PAPEETE, le 20 octobre 2015 - Deux ans de prison ferme. C'est la peine requise ce mardi par le parquet contre une ancienne cadre de l'entreprise de téléphonie mobile, renvoyée devant le tribunal correctionnel pour abus de confiance. Cette salariée modèle, que son employeur croyait au-dessus de tout soupçon, a volé allègrement dans la caisse pendant des années pour financer ses escapades dans de luxueux hôtels de la région Pacifique, avec une petite préférence pour le City Sky Tower d'Auckland.


Pendant près de 8 ans, entre 2006 et 2014, cette femme de 54 ans qui avait toute la confiance de son employeur aura profité du laxisme de la société dans la gestion de ses recettes. Chargée de la commercialisation des cartes téléphoniques prépayées dans quelques 200 points de vente sur Tahiti, des centaines de millions de francs lui passaient entre les mains –jusqu'à 2 milliards de francs par an- sans aucun contrôle.
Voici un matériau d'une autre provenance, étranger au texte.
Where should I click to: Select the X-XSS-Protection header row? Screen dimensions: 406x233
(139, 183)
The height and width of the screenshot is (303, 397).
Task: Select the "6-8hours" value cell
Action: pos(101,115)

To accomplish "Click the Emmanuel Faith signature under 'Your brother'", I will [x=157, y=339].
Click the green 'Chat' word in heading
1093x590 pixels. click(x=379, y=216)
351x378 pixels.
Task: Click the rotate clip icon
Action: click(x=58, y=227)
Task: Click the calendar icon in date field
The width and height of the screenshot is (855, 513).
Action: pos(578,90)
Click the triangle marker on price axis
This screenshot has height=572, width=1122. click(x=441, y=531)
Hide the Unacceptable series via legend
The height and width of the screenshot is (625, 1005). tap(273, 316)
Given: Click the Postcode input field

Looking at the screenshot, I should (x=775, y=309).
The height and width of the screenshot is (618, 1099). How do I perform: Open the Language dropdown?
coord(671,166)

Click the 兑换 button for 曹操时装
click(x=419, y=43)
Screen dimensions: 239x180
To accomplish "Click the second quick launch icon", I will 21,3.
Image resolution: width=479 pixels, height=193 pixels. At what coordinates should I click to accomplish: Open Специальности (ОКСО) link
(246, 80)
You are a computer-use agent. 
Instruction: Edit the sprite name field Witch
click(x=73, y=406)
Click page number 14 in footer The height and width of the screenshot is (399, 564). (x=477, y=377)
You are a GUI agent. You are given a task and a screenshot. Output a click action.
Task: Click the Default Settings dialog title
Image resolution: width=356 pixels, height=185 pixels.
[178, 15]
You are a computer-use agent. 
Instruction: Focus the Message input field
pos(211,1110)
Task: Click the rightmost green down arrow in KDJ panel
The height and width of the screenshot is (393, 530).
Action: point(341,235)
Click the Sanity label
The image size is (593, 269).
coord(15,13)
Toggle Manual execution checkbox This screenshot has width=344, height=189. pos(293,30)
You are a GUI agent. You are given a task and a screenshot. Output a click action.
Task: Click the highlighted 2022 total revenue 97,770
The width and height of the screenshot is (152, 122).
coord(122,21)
Des difficultés financières passagères, tout ce cash à disposition, il n'en fallait pas plus pour que la quinquagénaire se laisse tenter… et y prenne goût : règlements en espèces détournés, faux bons de livraisons et fausses factures pour se faire remettre des cartes prépayées par le service logistique, parfois monnayées en direct avec les clients.

Voyages à Hawaii, en Australie, avec un petit coup de cœur pour la Nouvelle-Zélande où la commerciale se rendait parfois plusieurs fois dans le mois, la prévenue a mené la grande vie avant de se faire rattraper à la faveur d'une réorganisation du service comptable qui a dévoilé au grand jour ses agissements.

Les virées chez nos voisins kiwis étaient si fréquentes et les sommes d'argent claquées au casino si conséquentes –jusqu'à 1 000 dollars la soirée- que notre commerciale bénéficiait des avantages des clients privilégiés : chambre et repas offerts par la maison.

Le jugement rendu le 10 novembre

L'argent détourné servait aussi plus prosaïquement à financer les dépenses de la vie quotidienne, et quelques voyages d'agrément dans les meilleurs hôtels de Tahiti et des archipels. Il ne reste plus rien de cet argent aujourd'hui, que l'indélicate cadre commerciale devrait être condamnée à rembourser en plus des deux ans de prison ferme requis contre elle par le parquet. Les faits sont reconnus et le préjudice n'est pas contesté par l'intéressée, licenciée depuis et qui vit aujourd'hui d'une petite retraite. Le tribunal a mis sa décision en délibéré au 10 novembre.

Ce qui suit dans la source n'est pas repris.